SourceDir$ = "D:\PBTest\"
SourceName$ = "Unicode39.txt" ; 39 MB unicode file 
FileToString(SourceDir$ + SourceName$) ;----Read File Into Text$

Code: Select all

            Memory Working Set  (MB)
No File Read                     40
File to *MemFile                 78
File to *MemFile Plus Text$     156
Keep Text$ but Free *MemFile    118

Re: improving string lengths

Posted: Wed Oct 19, 2011 3:49 pm
by Tenaja
Fred wrote:To allocate a string, PB uses the standard system allocator (private Heap on Windows, malloc() on linux/osx). Memory returned by the allocators are often 16 bytes aligned, which means than even a string with 1 character will takes 16 bytes in reality. For bigger string, the overhead with be much less: for a 4k string, only 15 bytes could be wasted (at most) which is OK. This can't be avoided, except by rewrite your own heap which is probably not a idea, as the OS is optimized for this kind of service.
It appears that the best way to have efficient memory use with short strings is to use fixed-length strings:

dim astring.s{16} (1000)

...since this 16-byte string array consumes less memory than a managed-size array holding 4 or more bytes, given the managing overhead.

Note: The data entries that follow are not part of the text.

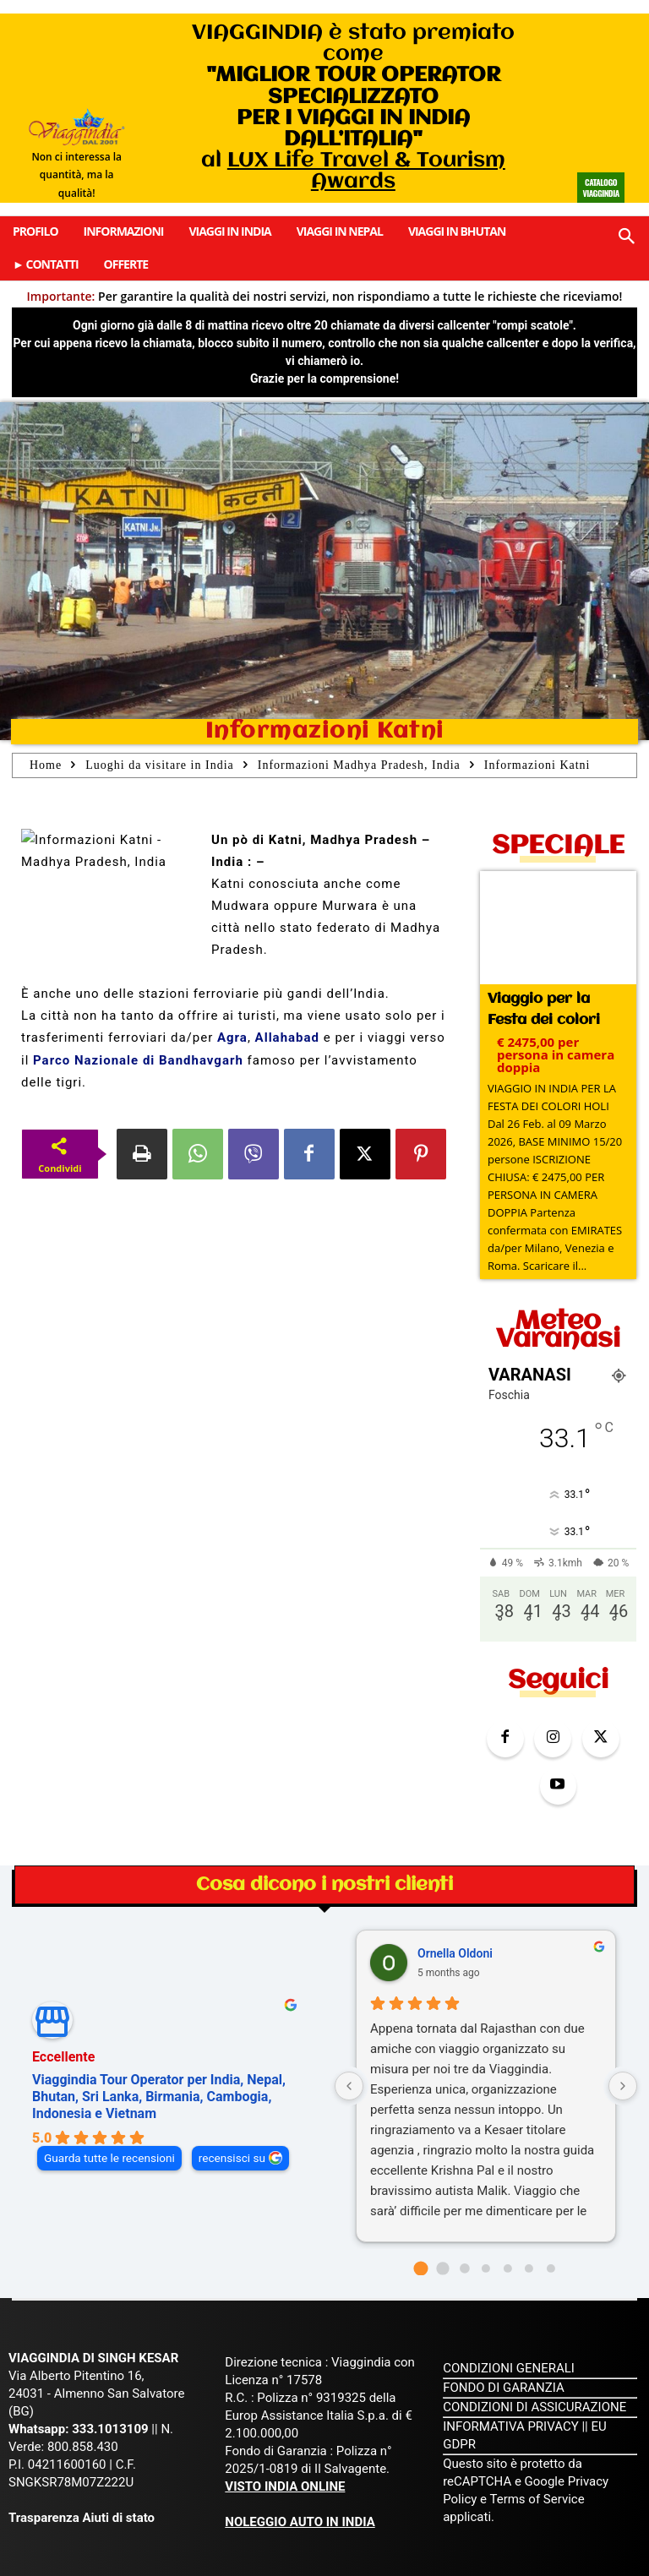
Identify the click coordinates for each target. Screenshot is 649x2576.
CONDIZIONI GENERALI (509, 2313)
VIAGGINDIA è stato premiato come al (353, 107)
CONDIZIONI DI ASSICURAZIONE (534, 2352)
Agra (232, 1037)
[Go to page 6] (551, 2213)
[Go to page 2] (464, 2213)
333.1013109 (110, 2374)
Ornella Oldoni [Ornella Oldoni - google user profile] (455, 1898)
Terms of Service (536, 2444)
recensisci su (232, 2103)
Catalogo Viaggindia (600, 187)
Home (46, 765)
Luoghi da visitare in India (159, 765)
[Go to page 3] (486, 2213)
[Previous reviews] (349, 2031)
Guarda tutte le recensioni (109, 2103)
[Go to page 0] (421, 2213)
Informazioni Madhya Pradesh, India (359, 765)
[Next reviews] (622, 2031)
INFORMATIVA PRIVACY (511, 2371)
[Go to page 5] (529, 2213)
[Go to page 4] (508, 2213)
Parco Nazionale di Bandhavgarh (138, 1060)
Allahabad (287, 1037)
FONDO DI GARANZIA (503, 2332)
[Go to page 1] (442, 2213)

Thankfully, you fixed the bug that prevented their use with one of the recent releases.

Re: improving string lengths

Posted: Wed Oct 19, 2011 4:07 pm
by Tenaja
BTW, Fred, would you be so kind as to share what the "15 bytes (at most)" of overhead contains?

thanks.

Re: improving string lengths

Posted: Wed Oct 19, 2011 4:19 pm
by Shield
Probably nothing as the OS just aligns memory blocks to addresses dividable by 16 for faster access. :)

Re: improving string lengths

Posted: Wed Oct 19, 2011 4:46 pm
by Fred
yes, just OS overhead

Re: improving string lengths

Posted: Wed Oct 19, 2011 4:51 pm
by wilbert
It even makes a difference for the cpu.
For example the x86 instruction movdqa to move 16 bytes to or from a SSE register aligned at 16 bytes is faster compared to the movdqu instruction that does the same for unaligned memory.

Re: improving string lengths

Posted: Wed Oct 19, 2011 5:51 pm
by Tenaja
wilbert wrote:It even makes a difference for the cpu.
For example the x86 instruction movdqa to move 16 bytes to or from a SSE register aligned at 16 bytes is faster compared to the movdqu instruction that does the same for unaligned memory.
That explains the minimum allocation size (which is already obvious) but not the overhead contents.

Re: improving string lengths

Posted: Wed Oct 19, 2011 5:55 pm
by Zach
I interpreted Fred's reply as a confirmation of "Yes, it is OS overhead. There is nothing actually there".